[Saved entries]
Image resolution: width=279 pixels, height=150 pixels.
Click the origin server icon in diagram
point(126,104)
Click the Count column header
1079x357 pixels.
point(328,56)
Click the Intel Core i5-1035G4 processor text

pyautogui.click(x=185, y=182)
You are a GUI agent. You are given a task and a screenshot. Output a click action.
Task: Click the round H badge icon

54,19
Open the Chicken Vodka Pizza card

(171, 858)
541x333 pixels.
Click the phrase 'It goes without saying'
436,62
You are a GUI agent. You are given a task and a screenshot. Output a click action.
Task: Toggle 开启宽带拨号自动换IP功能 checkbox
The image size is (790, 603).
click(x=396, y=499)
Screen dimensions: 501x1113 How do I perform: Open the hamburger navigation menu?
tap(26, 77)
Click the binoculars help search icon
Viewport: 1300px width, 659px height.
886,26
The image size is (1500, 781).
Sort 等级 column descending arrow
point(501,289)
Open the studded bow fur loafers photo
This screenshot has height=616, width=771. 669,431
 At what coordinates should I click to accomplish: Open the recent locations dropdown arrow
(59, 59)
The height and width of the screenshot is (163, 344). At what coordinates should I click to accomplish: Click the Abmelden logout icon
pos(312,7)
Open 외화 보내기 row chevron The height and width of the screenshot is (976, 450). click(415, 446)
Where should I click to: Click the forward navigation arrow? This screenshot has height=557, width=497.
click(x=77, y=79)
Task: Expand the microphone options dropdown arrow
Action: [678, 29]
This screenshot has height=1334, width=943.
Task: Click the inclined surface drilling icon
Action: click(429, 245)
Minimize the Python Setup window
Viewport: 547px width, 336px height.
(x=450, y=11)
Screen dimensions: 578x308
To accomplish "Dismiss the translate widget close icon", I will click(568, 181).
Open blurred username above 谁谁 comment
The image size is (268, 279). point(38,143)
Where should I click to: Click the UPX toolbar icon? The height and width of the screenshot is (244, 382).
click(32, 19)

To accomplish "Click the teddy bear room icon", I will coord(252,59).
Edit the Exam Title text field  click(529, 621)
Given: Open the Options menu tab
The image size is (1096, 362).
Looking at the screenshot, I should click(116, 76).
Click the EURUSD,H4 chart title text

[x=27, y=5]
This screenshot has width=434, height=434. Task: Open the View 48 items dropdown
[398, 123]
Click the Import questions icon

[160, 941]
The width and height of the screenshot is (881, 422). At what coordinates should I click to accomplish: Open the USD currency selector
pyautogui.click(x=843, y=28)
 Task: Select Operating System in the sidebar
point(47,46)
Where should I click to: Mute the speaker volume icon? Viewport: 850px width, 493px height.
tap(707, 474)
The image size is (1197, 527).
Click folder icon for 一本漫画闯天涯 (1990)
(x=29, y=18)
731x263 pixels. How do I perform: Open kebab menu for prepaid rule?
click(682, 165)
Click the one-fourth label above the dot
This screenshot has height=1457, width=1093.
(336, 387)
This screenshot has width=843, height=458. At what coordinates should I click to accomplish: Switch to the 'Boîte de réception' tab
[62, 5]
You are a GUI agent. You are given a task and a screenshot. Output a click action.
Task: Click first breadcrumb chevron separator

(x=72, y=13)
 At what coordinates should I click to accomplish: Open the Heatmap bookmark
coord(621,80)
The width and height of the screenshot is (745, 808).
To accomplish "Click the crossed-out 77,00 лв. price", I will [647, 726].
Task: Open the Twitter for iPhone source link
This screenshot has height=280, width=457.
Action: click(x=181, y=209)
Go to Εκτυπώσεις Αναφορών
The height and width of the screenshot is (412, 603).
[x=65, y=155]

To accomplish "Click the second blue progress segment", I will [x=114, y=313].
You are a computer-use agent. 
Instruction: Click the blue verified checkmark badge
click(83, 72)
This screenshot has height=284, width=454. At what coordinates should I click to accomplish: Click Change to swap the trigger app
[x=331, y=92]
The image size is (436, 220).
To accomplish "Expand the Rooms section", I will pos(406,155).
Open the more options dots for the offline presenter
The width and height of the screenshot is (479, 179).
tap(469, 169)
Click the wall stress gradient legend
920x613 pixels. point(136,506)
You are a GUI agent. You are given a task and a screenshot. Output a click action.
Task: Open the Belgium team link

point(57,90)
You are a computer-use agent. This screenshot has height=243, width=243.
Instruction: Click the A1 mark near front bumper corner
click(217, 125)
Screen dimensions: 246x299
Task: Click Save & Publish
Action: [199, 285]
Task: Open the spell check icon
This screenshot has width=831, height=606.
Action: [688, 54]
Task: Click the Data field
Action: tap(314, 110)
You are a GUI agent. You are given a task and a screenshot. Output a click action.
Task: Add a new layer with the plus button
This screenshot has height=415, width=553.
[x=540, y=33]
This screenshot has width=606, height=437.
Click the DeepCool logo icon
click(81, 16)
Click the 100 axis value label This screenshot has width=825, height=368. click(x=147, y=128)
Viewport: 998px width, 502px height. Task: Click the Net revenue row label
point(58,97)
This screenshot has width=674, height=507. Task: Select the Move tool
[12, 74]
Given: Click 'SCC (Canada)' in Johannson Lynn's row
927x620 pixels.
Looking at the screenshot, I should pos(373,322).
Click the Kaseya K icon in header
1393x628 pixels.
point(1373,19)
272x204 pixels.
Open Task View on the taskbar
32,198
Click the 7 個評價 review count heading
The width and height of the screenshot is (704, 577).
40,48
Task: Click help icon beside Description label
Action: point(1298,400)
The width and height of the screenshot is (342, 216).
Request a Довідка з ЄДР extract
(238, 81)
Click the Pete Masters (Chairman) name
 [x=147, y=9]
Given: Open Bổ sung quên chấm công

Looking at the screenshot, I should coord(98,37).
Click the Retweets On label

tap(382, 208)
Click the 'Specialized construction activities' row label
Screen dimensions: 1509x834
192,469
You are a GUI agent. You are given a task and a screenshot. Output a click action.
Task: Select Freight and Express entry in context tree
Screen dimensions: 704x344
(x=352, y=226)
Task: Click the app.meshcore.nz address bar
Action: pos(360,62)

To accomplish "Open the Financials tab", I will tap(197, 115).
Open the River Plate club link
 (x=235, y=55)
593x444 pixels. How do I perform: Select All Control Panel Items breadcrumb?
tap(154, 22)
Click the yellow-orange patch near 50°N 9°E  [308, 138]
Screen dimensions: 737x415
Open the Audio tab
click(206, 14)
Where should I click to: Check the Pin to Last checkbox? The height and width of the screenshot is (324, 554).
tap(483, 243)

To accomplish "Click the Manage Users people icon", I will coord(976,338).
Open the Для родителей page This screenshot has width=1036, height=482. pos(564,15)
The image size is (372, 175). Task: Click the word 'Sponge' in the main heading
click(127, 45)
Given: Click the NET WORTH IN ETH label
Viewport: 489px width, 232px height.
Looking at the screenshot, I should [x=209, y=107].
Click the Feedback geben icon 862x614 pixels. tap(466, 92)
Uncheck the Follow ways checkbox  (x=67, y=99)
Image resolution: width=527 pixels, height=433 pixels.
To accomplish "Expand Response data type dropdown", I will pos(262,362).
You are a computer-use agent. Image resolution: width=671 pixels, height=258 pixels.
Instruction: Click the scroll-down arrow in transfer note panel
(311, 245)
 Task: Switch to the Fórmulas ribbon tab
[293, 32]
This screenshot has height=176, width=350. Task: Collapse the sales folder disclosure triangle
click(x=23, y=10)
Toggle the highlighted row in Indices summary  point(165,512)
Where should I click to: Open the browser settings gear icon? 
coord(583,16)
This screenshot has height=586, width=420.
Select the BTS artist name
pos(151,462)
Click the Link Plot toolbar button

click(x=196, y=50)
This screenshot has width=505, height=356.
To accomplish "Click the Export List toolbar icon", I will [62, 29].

* **To do**:
Above are the records. Print exactly, and only, the lines from the line with "The height and width of the screenshot is (163, 344)." to the line with "Open 외화 보내기", both inclusive.

* **Output of the task**:
The height and width of the screenshot is (163, 344). At what coordinates should I click to accomplish: Click the Abmelden logout icon
pos(312,7)
Open 외화 보내기 row chevron The height and width of the screenshot is (976, 450). click(415, 446)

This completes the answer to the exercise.